Paraneoplastic syndromes US Medical PG Question 10: A 67-year-old man presents to his primary care physician for fatigue. This has persisted for the past several months and has been steadily worsening. The patient has a past medical history of hypertension and diabetes; however, he is not currently taking any medications and does not frequently visit his physician. The patient has lost 20 pounds since his last visit. His laboratory values are shown below:
Hemoglobin: 9 g/dL
Hematocrit: 29%
Mean corpuscular volume: 90 µm^3
Serum:
Na+: 139 mEq/L
Cl-: 100 mEq/L
K+: 4.3 mEq/L
Ca2+: 11.8 mg/dL
Which of the following is the most likely diagnosis?
- A. Intravascular hemolysis
- B. Vitamin B12 and folate deficiency
- C. Bone marrow aplasia
- D. Malignancy (Correct Answer)
- E. Iron deficiency
Paraneoplastic syndromes Explanation: **Malignancy**
- The patient's **unexplained weight loss**, worsening fatigue, and **anemia** are highly suspicious for an underlying malignancy.
- The elevated **calcium level (11.8 mg/dL)** suggests a paraneoplastic syndrome or bone involvement, which is common in many cancers (e.g., multiple myeloma, solid tumors with bony metastases).
*Intravascular hemolysis*
- This would typically present with signs of red blood cell destruction, such as **jaundice**, dark urine, and elevated **lactate dehydrogenase (LDH)**, none of which are mentioned.

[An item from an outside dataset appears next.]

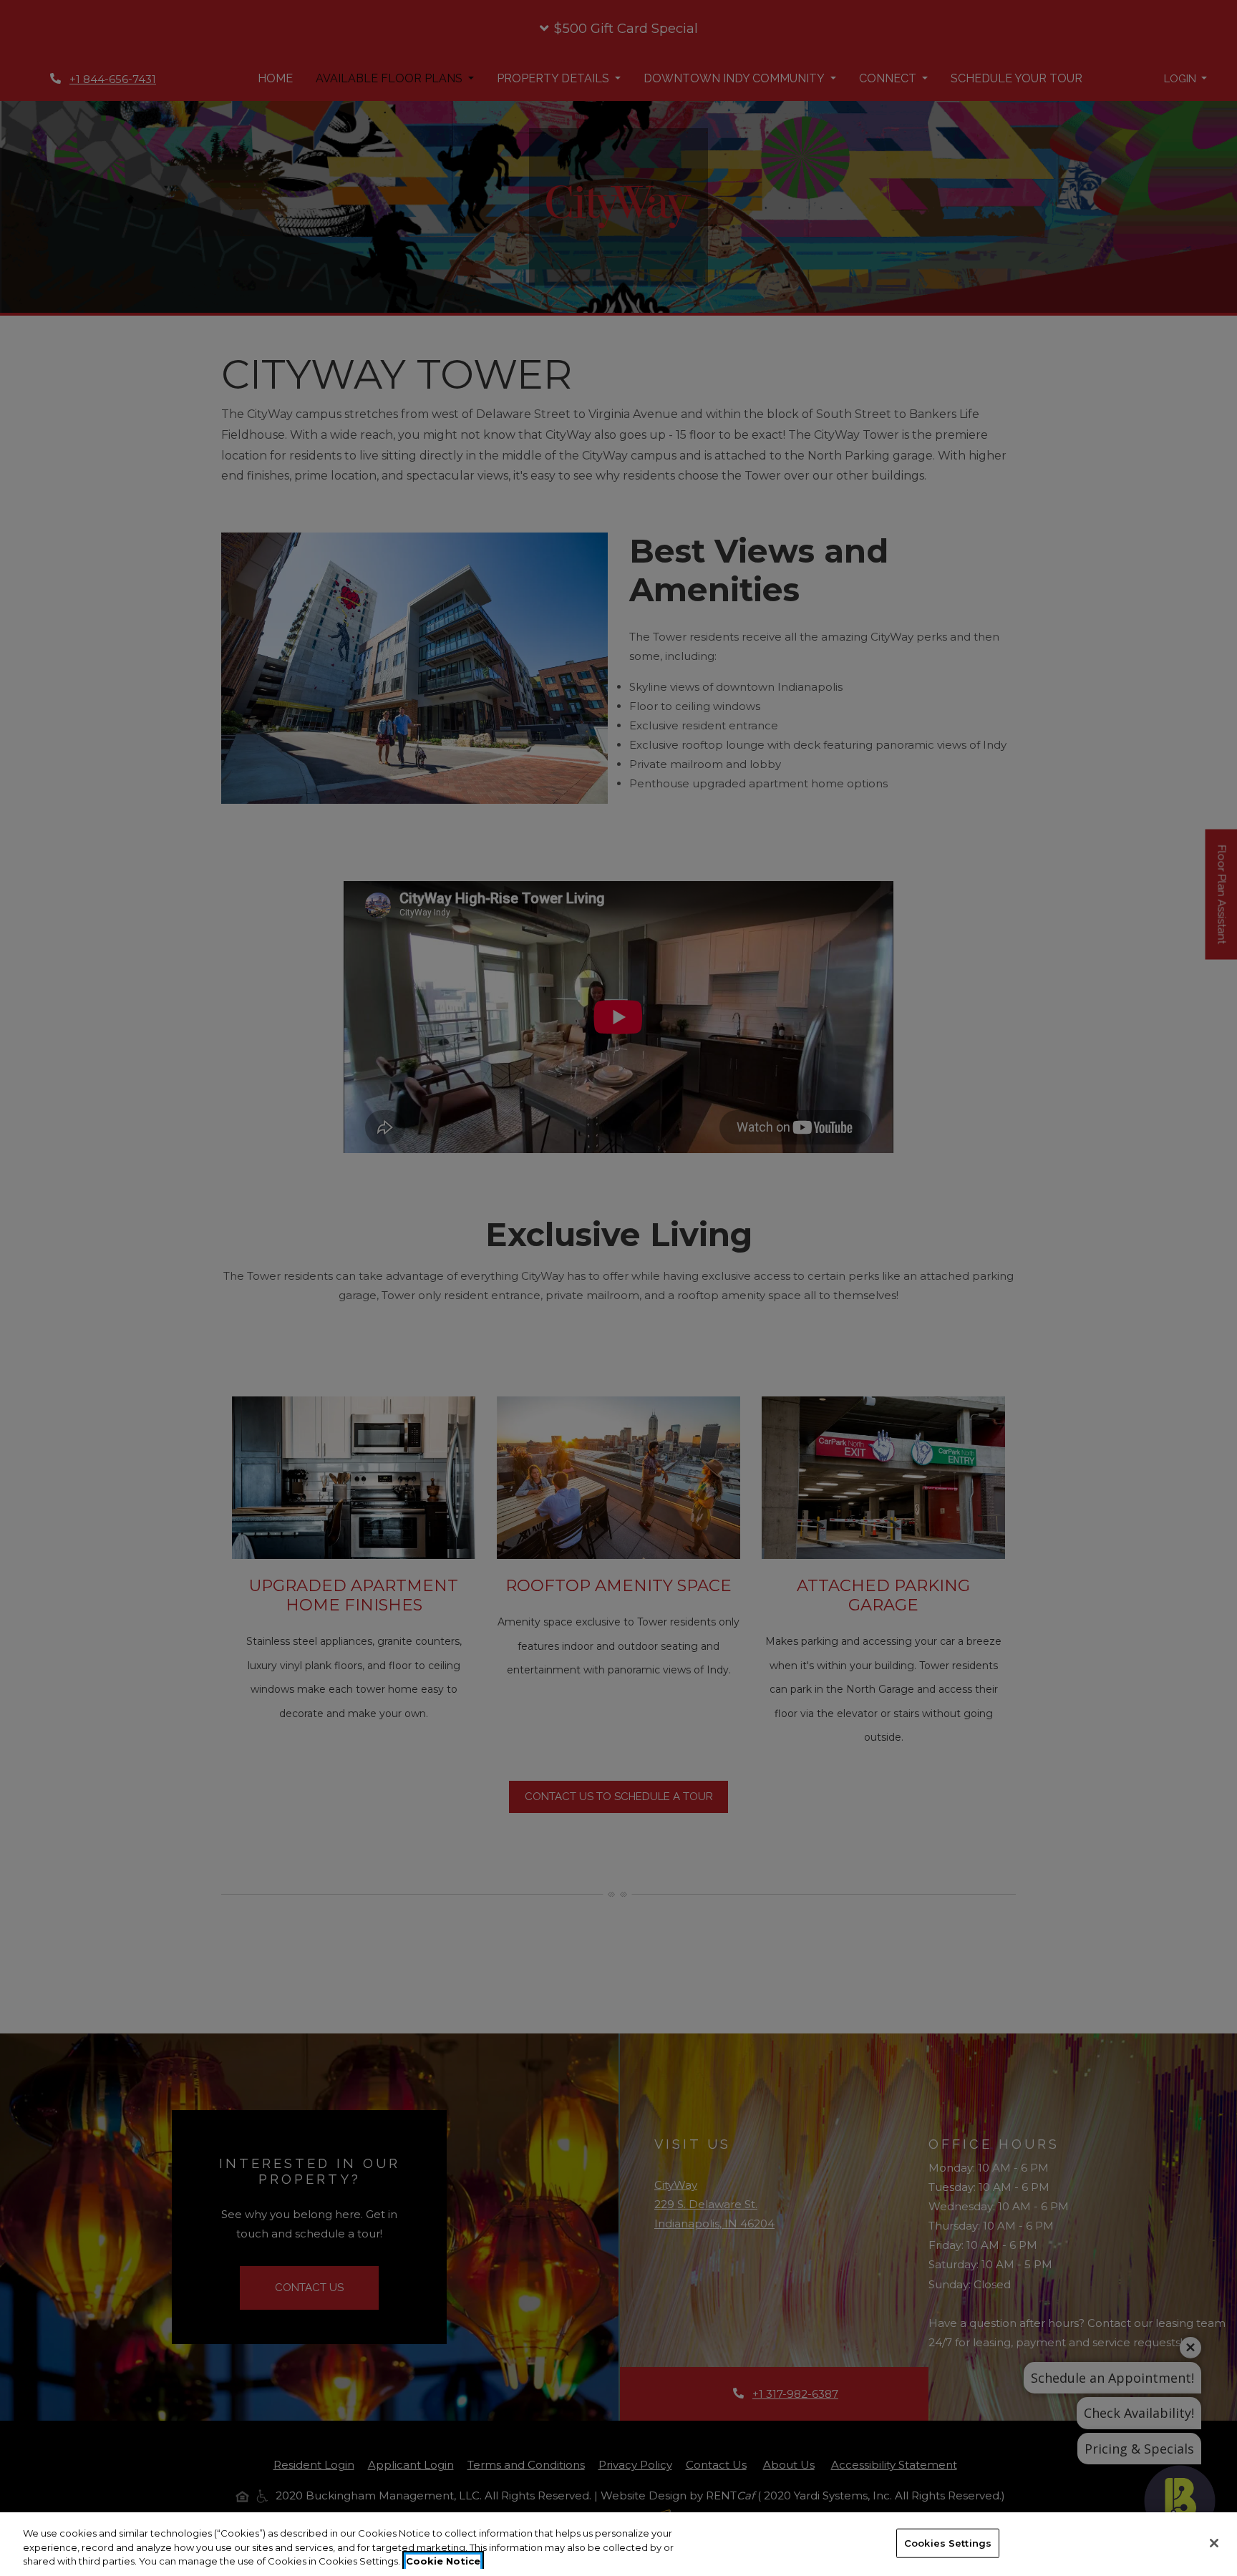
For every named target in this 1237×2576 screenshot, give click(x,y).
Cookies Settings (947, 2542)
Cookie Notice (443, 2561)
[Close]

- The **normocytic anemia (MCV 90 µm^3)** is less typical for acute hemolysis, which can sometimes cause macrocytosis due to reticulocytosis.
*Vitamin B12 and folate deficiency*
- These deficiencies primarily cause **macrocytic anemia**, characterized by an **elevated mean corpuscular volume (MCV)**, which is not present here (MCV is 90 µm^3).
- While fatigue can be a symptom, the unexplained weight loss and hypercalcemia point away from these as the primary diagnosis.
*Bone marrow aplasia*
- **Aplastic anemia** typically presents with **pancytopenia** (low red blood cells, white blood cells, and platelets), which is not indicated here beyond the anemia.
- This condition does not directly explain the significant weight loss or hypercalcemia.
*Iron deficiency*
- **Iron deficiency anemia** is typically a **microcytic, hypochromic anemia**, meaning the **MCV would be low**, which is not the case here (MCV is 90 µm^3).
- While it can cause fatigue, it does not explain the unexplained weight loss or hypercalcemia reported in this patient.